A senior minister says Whitehall managers must step up efforts to identify and dismiss poorly-performing civil servants.
Cabinet Office Minister Francis Maude said reforms would provide incentives for them to "take tough decisions and have difficult conversations" with staff.
Detailed proposals are expected to be published within the next few months.
The coalition agreement pledged action to "make it easier to reward the best civil servants and remove the least effective".
And Mr Maude told The Daily Telegraph he would act to ensure private-sector-style ranking of workers by ability was imposed across the service.
He said sacking someone should not be "easy" at any time - but rejected claims that it was any harder to get rid of civil servants than private employees.
"It is just that the recent history has been that performance management hasn't been very good," he said.

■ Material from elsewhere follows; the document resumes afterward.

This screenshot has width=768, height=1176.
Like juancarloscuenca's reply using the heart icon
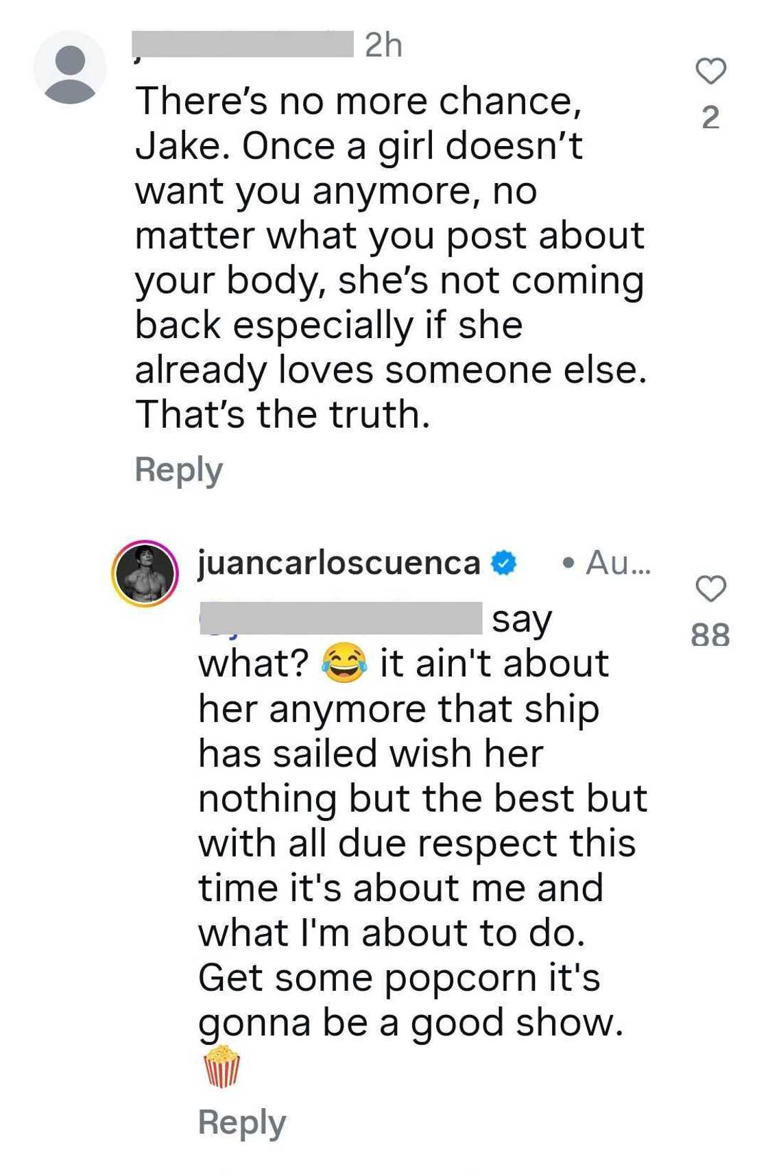[x=711, y=589]
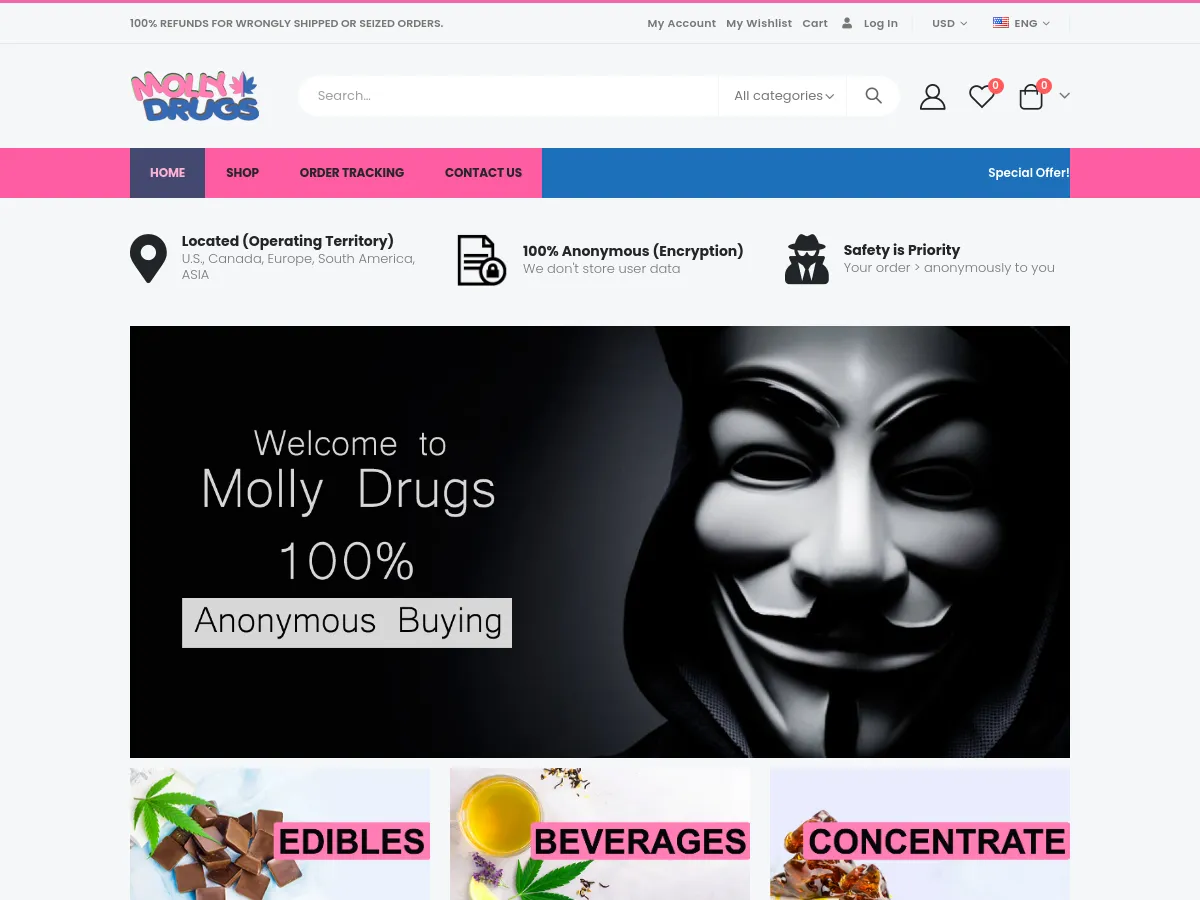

"What we will need to end up with is the way performance management is done in most organisations, which is you force managers to do rankings, to rate people in order of performance.
"Otherwise the temptation always is for everybody to be 'above average'.
"This will take time. There has been no incentive for managers to take tough decisions and have difficult conversations.
"That can change and it is one of the issues we will be addressing in our civil service reform plans."
A spokesman for the Public and Commercial Service union said: "When 200,000 of Maude's staff were on strike yesterday in a dispute over pensions entirely of his making, he was nowhere to be seen.
"People will see right through this desperate attempt to grab a headline, by the minister who brought us fuel panic and jerry cans in garages."
Dave Penman, deputy general secretary of the FDA, which represents senior civil servants, said: "We have yet to see details of the proposed white paper on civil service reform.
"The civil service already has rigorous performance management processes, including for the senior civil service a forced ranking approach to appraisal and a revision of these procedures, which was introduced only last month.
"As Francis Maude has said, it is simply a myth that civil servants can't be sacked or that it is more difficult to sack individuals who underperform in the civil service than it is anywhere else.
"We will, of course, expect full consultation if there are any proposals to change performance management for civil servants and have assurances from the Government that there will be full consultation on the white paper once published."
The Prospect union condemned the suggestion that performance management could be used to cull the civil service and said the Government should instead focus on how the service is coping with the loss of 80,000 jobs.
Deputy general secretary Dai Hudd said the idea of identifying and firing civil servants by ranking all government officials was wrong: "This would be a cruel policy and legally challengeable.
"It would set colleague against colleague and destroy collaborative working - worsening morale rather than improving performance, and creating a culture of back-stabbing, uncertainty and fear. It would increase stress and adds insult to the injury of job cuts, pay freezes and attacks on pensions.
"Even Francis Maude distances himself from this rhetoric by admitting that effective procedures already exist in the civil service for dismissal on grounds of performance.
"Blaming hard-working public servants and making ill-thought-through comments will not in any way contribute to making the civil service a more efficient and effective organisation. Comments like this are just another way of trying to push the blame for the Government's own errors - typified by yesterday's U-turn over the F35 jet fighter - on to individuals."